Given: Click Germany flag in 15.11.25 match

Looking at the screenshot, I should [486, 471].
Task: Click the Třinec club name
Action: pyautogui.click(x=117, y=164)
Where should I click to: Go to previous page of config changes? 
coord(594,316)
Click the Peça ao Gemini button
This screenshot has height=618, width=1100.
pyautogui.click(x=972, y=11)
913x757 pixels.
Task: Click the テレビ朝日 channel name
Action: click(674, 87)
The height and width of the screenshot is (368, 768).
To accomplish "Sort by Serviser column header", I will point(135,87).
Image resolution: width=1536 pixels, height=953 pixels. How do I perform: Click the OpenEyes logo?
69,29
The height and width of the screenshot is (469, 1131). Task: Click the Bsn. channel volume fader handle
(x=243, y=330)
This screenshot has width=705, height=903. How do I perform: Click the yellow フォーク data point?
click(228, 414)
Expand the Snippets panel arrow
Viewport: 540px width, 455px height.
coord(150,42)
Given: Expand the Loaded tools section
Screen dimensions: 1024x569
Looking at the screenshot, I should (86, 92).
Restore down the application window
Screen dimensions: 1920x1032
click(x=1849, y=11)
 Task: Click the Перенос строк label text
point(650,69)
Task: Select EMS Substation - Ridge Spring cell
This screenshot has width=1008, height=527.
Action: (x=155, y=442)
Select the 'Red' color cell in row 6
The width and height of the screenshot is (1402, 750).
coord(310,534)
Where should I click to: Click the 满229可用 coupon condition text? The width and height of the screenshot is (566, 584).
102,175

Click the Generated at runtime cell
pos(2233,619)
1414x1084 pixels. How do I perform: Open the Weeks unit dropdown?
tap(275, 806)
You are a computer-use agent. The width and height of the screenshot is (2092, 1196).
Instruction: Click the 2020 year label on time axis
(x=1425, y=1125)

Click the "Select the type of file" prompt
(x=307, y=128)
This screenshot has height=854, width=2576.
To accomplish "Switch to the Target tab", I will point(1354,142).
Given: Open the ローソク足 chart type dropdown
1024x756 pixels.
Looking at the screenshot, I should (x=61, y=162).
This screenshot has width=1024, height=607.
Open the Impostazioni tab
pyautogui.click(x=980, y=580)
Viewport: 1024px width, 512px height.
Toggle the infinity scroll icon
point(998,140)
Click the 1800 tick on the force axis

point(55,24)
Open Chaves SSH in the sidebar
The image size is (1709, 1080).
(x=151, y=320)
==*==
What the task asks: Retype the lines above without alteration. The first is the one containing "Expand the Snippets panel arrow", and the last is the final line of the data.

Final answer:
Expand the Snippets panel arrow
Viewport: 540px width, 455px height.
coord(150,42)
Given: Expand the Loaded tools section
Screen dimensions: 1024x569
Looking at the screenshot, I should (86, 92).
Restore down the application window
Screen dimensions: 1920x1032
click(x=1849, y=11)
 Task: Click the Перенос строк label text
point(650,69)
Task: Select EMS Substation - Ridge Spring cell
This screenshot has width=1008, height=527.
Action: (x=155, y=442)
Select the 'Red' color cell in row 6
The width and height of the screenshot is (1402, 750).
coord(310,534)
Where should I click to: Click the 满229可用 coupon condition text? The width and height of the screenshot is (566, 584).
102,175

Click the Generated at runtime cell
pos(2233,619)
1414x1084 pixels. How do I perform: Open the Weeks unit dropdown?
tap(275, 806)
You are a computer-use agent. The width and height of the screenshot is (2092, 1196).
Instruction: Click the 2020 year label on time axis
(x=1425, y=1125)

Click the "Select the type of file" prompt
(x=307, y=128)
This screenshot has height=854, width=2576.
To accomplish "Switch to the Target tab", I will point(1354,142).
Given: Open the ローソク足 chart type dropdown
1024x756 pixels.
Looking at the screenshot, I should (x=61, y=162).
This screenshot has width=1024, height=607.
Open the Impostazioni tab
pyautogui.click(x=980, y=580)
Viewport: 1024px width, 512px height.
Toggle the infinity scroll icon
point(998,140)
Click the 1800 tick on the force axis

point(55,24)
Open Chaves SSH in the sidebar
The image size is (1709, 1080).
(x=151, y=320)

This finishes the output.